The death of Prince Phillip on Friday failed to prevent the eighth straight night of rioting in Northern Ireland.
Prominent loyalist politicians and activists called for rioters to remain at home to mark the death of the Duke of Edinburgh.
Jim Allister, party leader of the Traditional Unionist Voice party, said: “It would also be appropriate, at this time of national mourning, for those rightly proud of their loyalty to the Crown to cease demonstrations.”
Alongside these demands, loyalist activists laid signs calling for protests to be postponed at the intersection between loyalist and republican roads at Lanark Way.
Ireland correspondent for Sky News, Stephen Murphy, said: “Some of those with posters are very serious men. Their words carry weight here, and for the most part, the more hot-headed teenagers who had been protesting – or rioting – stayed home tonight.”

Material provided:
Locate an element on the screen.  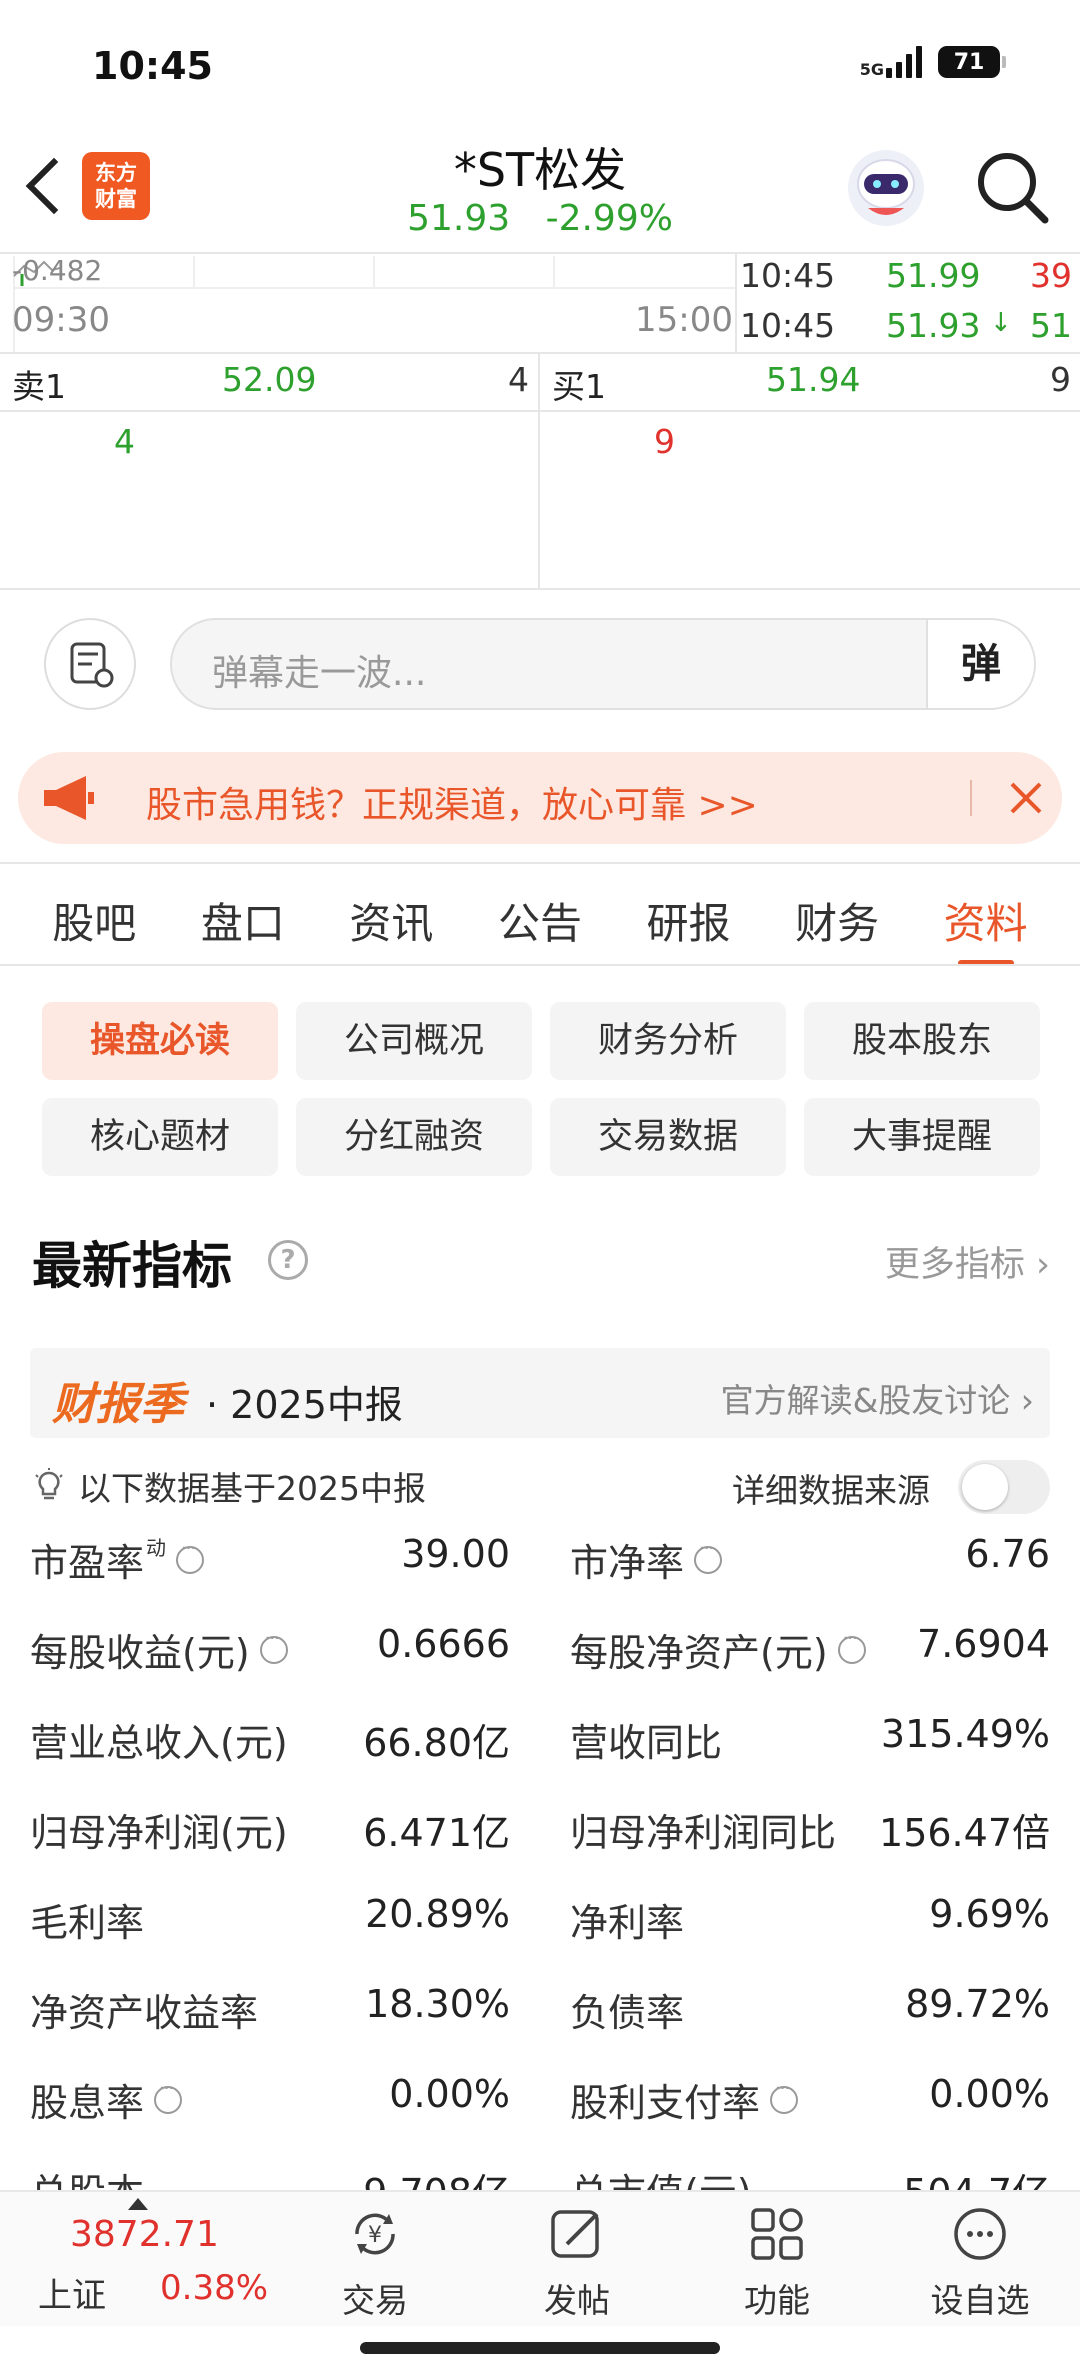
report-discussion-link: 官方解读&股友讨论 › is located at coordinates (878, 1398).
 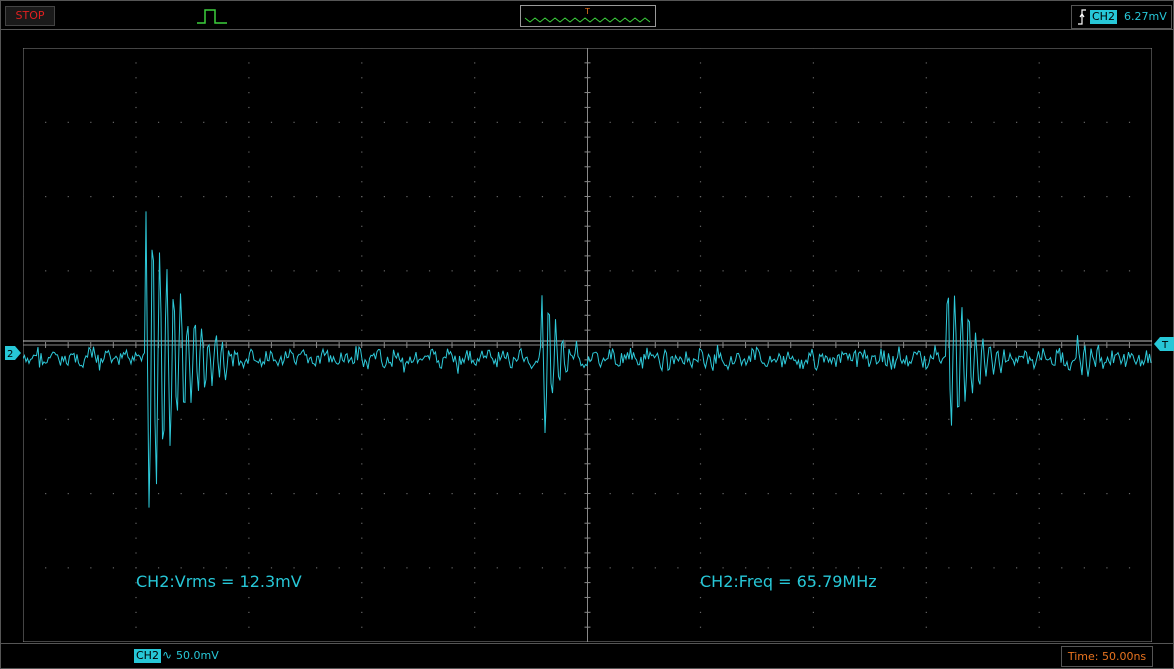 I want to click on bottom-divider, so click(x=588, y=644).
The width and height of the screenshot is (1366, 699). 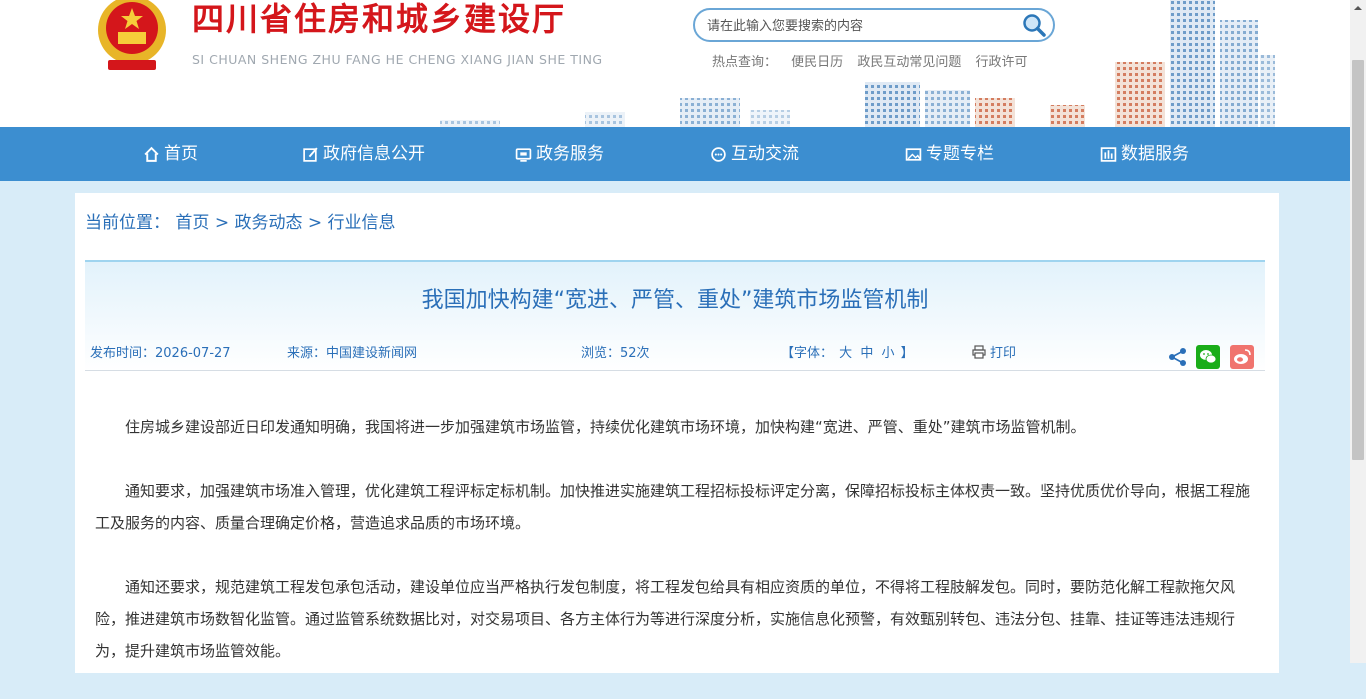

...

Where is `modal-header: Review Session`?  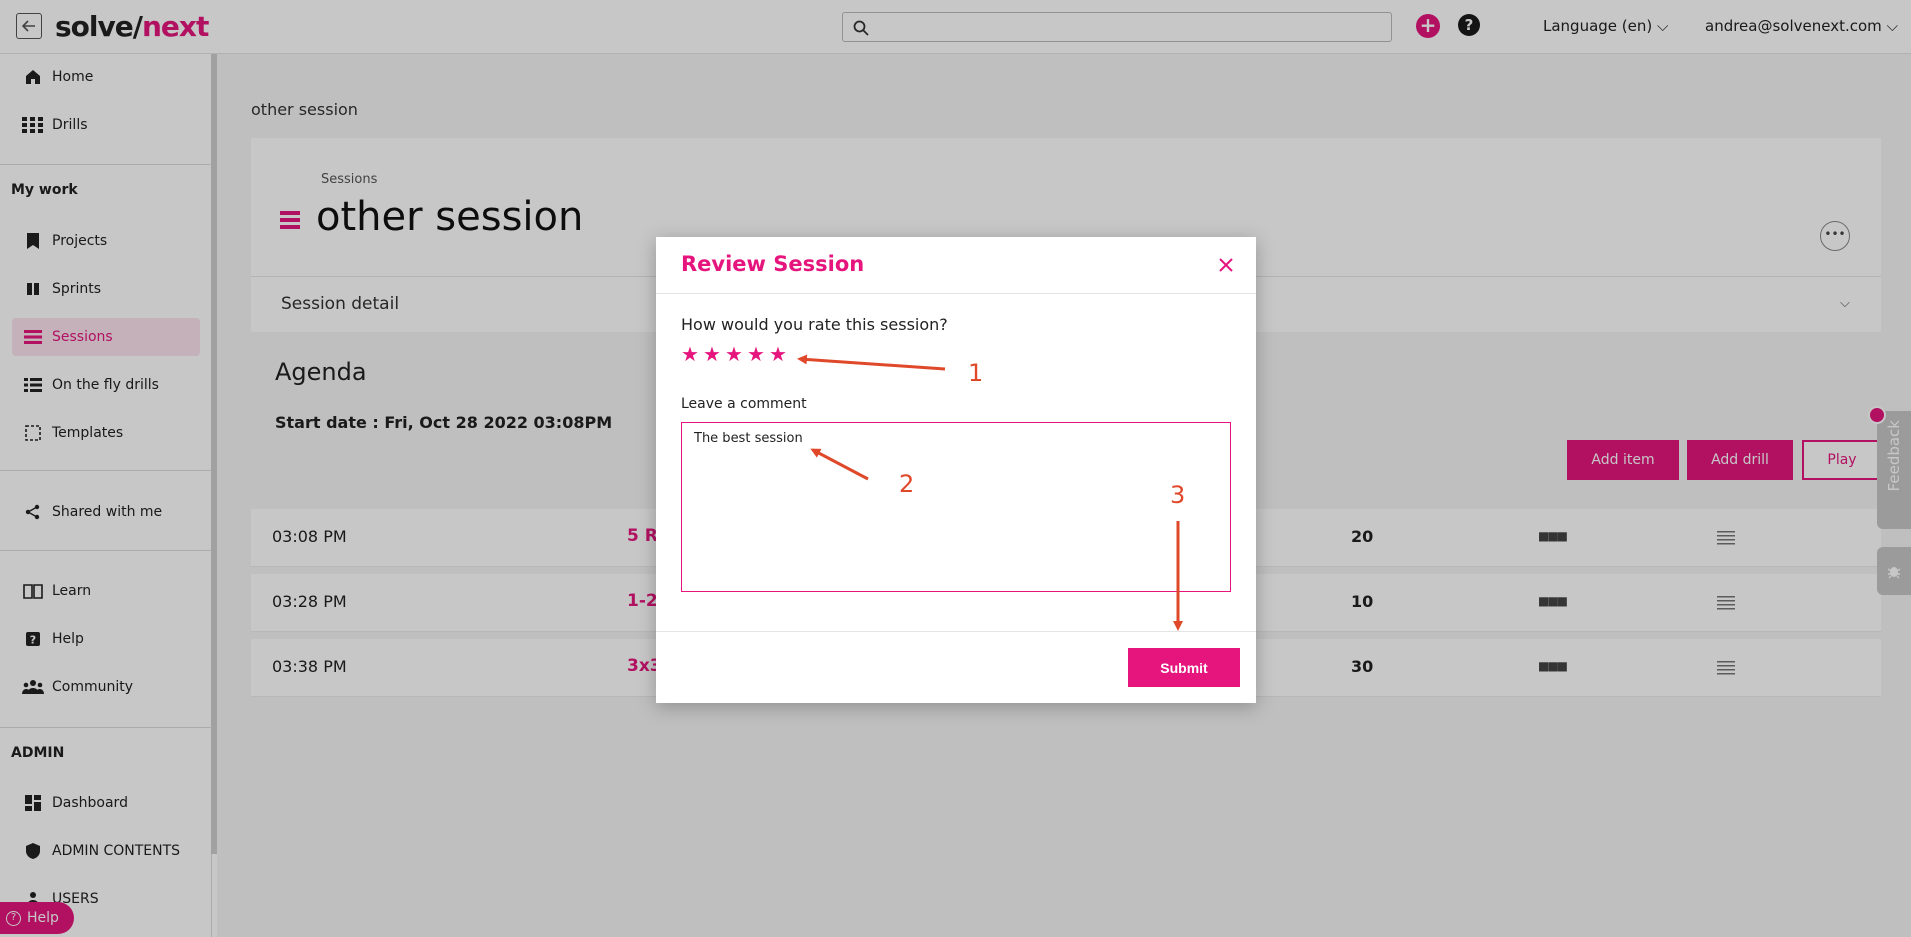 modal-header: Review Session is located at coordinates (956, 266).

Work to complete:
**1)** In the news report on rioting in Northern Ireland, which party does Jim Allister lead?
**2)** Update the rows, everything from the one containing "Locate an element on the screen." down to the one containing "The width and", replacing "screenshot" with "image". Leave the pictures out of your answer.

Answers:
**1)** The Traditional Unionist Voice party.

**2)**
Locate an element on the screen.  
report-discussion-link: 官方解读&股友讨论 › is located at coordinates (878, 1398).
  I want to click on bottom-divider, so click(x=588, y=644).
The width and height of the image is (1366, 699). 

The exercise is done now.